Linux-mediatek Archive on lore.kernel.org
 help / color / mirror / Atom feed
From: "Sverdlin, Alexander" <alexander.sverdlin@siemens.com>
To: "netdev@vger.kernel.org" <netdev@vger.kernel.org>,
	"vladimir.oltean@nxp.com" <vladimir.oltean@nxp.com>
Cc: "andrew@lunn.ch" <andrew@lunn.ch>,
	"olteanv@gmail.com" <olteanv@gmail.com>,
	"vivien.didelot@gmail.com" <vivien.didelot@gmail.com>,
	"claudiu.manoil@nxp.com" <claudiu.manoil@nxp.com>,
	"woojung.huh@microchip.com" <woojung.huh@microchip.com>,
	"dqfext@gmail.com" <dqfext@gmail.com>,
	"davem@davemloft.net" <davem@davemloft.net>,
	"UNGLinuxDriver@microchip.com" <UNGLinuxDriver@microchip.com>,
	"alexandre.belloni@bootlin.com" <alexandre.belloni@bootlin.com>,
	"linux-mediatek@lists.infradead.org"
	<linux-mediatek@lists.infradead.org>,
	"george.mccollister@gmail.com" <george.mccollister@gmail.com>,
	"linux@armlinux.org.uk" <linux@armlinux.org.uk>,
	"linux@rempel-privat.de" <linux@rempel-privat.de>,
	"linus.walleij@linaro.org" <linus.walleij@linaro.org>,
	"hkallweit1@gmail.com" <hkallweit1@gmail.com>,
	"hauke@hauke-m.de" <hauke@hauke-m.de>,
	"LinoSanfilippo@gmx.de" <LinoSanfilippo@gmx.de>,
	"kuba@kernel.org" <kuba@kernel.org>,
	"sean.wang@mediatek.com" <sean.wang@mediatek.com>,
	"kurt@linutronix.de" <kurt@linutronix.de>,
	"m.grzeschik@pengutronix.de" <m.grzeschik@pengutronix.de>,
	"linux-arm-kernel@lists.infradead.org"
	<linux-arm-kernel@lists.infradead.org>,
	"linux-kernel@vger.kernel.org" <linux-kernel@vger.kernel.org>,
	"matthias.bgg@gmail.com" <matthias.bgg@gmail.com>,
	"Landen.Chao@mediatek.com" <Landen.Chao@mediatek.com>,
	"f.fainelli@gmail.com" <f.fainelli@gmail.com>
Subject: Re: [PATCH v2 net 2/5] net: dsa: be compatible with masters which unregister on shutdown
Date: Wed, 4 Sep 2024 08:31:13 +0000	[thread overview]
Message-ID: <2d2e3bba17203c14a5ffdabc174e3b6bbb9ad438.camel@siemens.com> (raw)

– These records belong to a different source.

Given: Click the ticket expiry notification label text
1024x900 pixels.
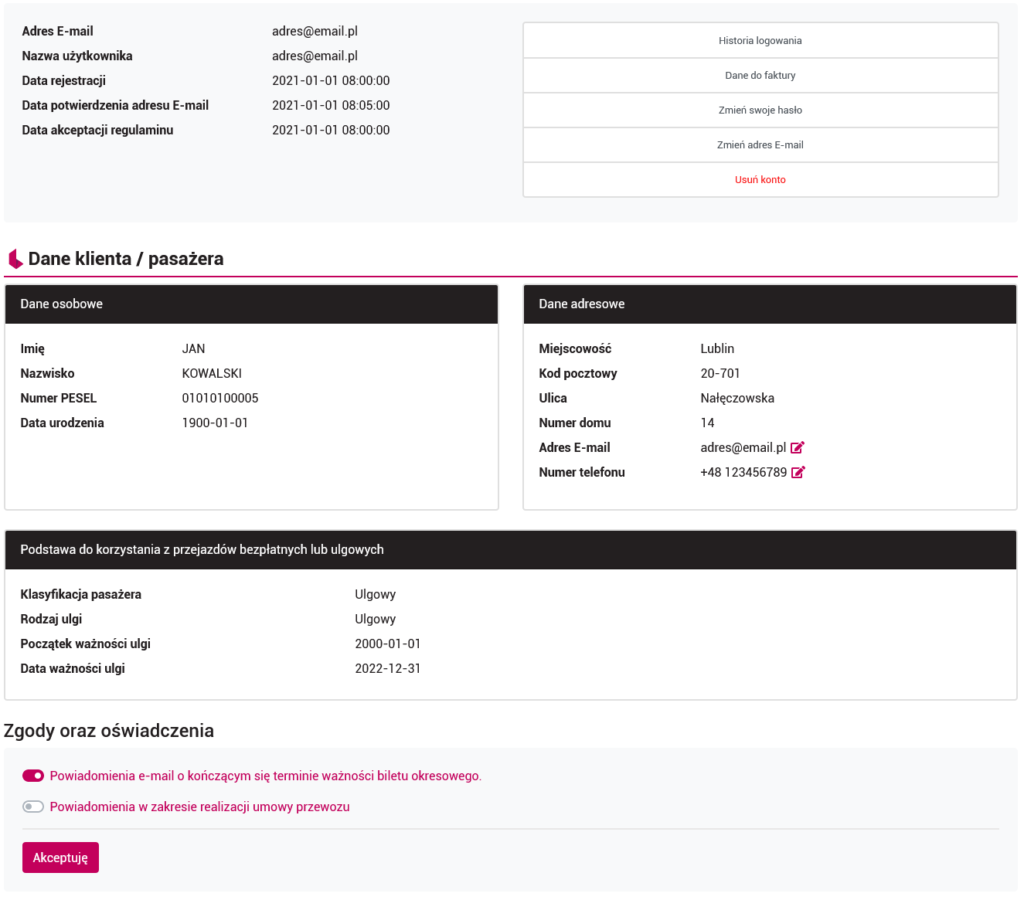Looking at the screenshot, I should [265, 776].
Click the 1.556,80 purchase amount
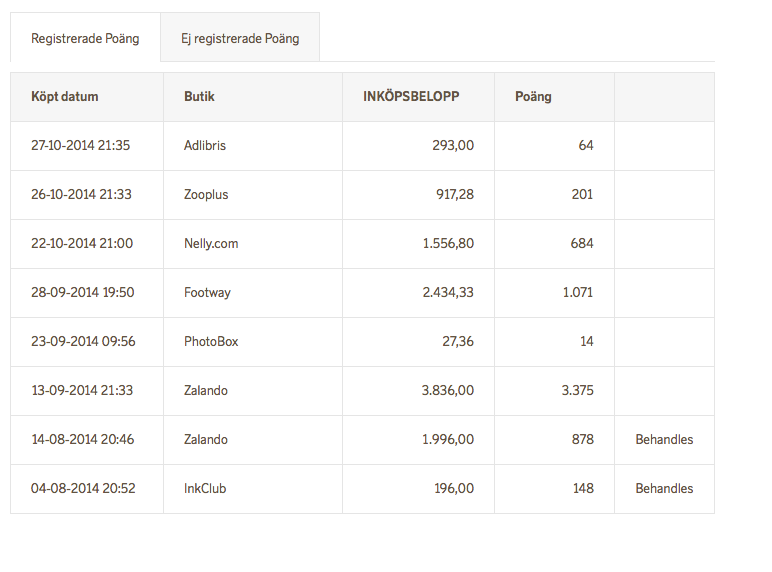 coord(447,244)
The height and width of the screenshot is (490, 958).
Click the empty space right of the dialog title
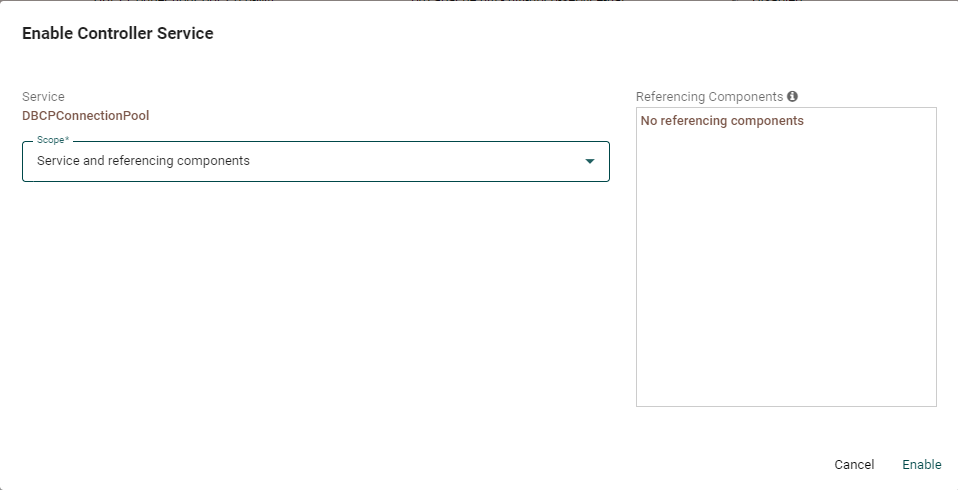click(x=580, y=34)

In-Reply-To: <20210917133436.553995-3-vladimir.oltean@nxp.com>

Hi Vladimir!

On Fri, 2021-09-17 at 16:34 +0300, Vladimir Oltean wrote:
> Lino reports that on his system with bcmgenet as DSA master and KSZ9897
> as a switch, rebooting or shutting down never works properly.
> 
> What does the bcmgenet driver have special to trigger this, that other
> DSA masters do not? It has an implementation of ->shutdown which simply
> calls its ->remove implementation. Otherwise said, it unregisters its
> network interface on shutdown.
> 
> This message can be seen in a loop, and it hangs the reboot process there:
> 
> unregister_netdevice: waiting for eth0 to become free. Usage count = 3
> 
> So why 3?
> 
> A usage count of 1 is normal for a registered network interface, and any
> virtual interface which links itself as an upper of that will increment
> it via dev_hold. In the case of DSA, this is the call path:
> 
> dsa_slave_create
> -> netdev_upper_dev_link
>    -> __netdev_upper_dev_link
>       -> __netdev_adjacent_dev_insert
>          -> dev_hold
> 
> So a DSA switch with 3 interfaces will result in a usage count elevated
> by two, and netdev_wait_allrefs will wait until they have gone away.
> 
> Other stacked interfaces, like VLAN, watch NETDEV_UNREGISTER events and
> delete themselves, but DSA cannot just vanish and go poof, at most it
> can unbind itself from the switch devices, but that must happen strictly
> earlier compared to when the DSA master unregisters its net_device, so
> reacting on the NETDEV_UNREGISTER event is way too late.
> 
> It seems that it is a pretty established pattern to have a driver's
> ->shutdown hook redirect to its ->remove hook, so the same code is
> executed regardless of whether the driver is unbound from the device, or
> the system is just shutting down. As Florian puts it, it is quite a big
> hammer for bcmgenet to unregister its net_device during shutdown, but
> having a common code path with the driver unbind helps ensure it is well
> tested.
> 
> So DSA, for better or for worse, has to live with that and engage in an
> arms race of implementing the ->shutdown hook too, from all individual
> drivers, and do something sane when paired with masters that unregister
> their net_device there. The only sane thing to do, of course, is to
> unlink from the master.
> 
> However, complications arise really quickly.
> 
> The pattern of redirecting ->shutdown to ->remove is not unique to
> bcmgenet or even to net_device drivers. In fact, SPI controllers do it
> too (see dspi_shutdown -> dspi_remove), and presumably, I2C controllers
> and MDIO controllers do it too (this is something I have not researched
> too deeply, but even if this is not the case today, it is certainly
> plausible to happen in the future, and must be taken into consideration).
> 
> Since DSA switches might be SPI devices, I2C devices, MDIO devices, the
> insane implication is that for the exact same DSA switch device, we
> might have both ->shutdown and ->remove getting called.
> 
> So we need to do something with that insane environment. The pattern
> I've come up with is "if this, then not that", so if either ->shutdown
> or ->remove gets called, we set the device's drvdata to NULL, and in the
> other hook, we check whether the drvdata is NULL and just do nothing.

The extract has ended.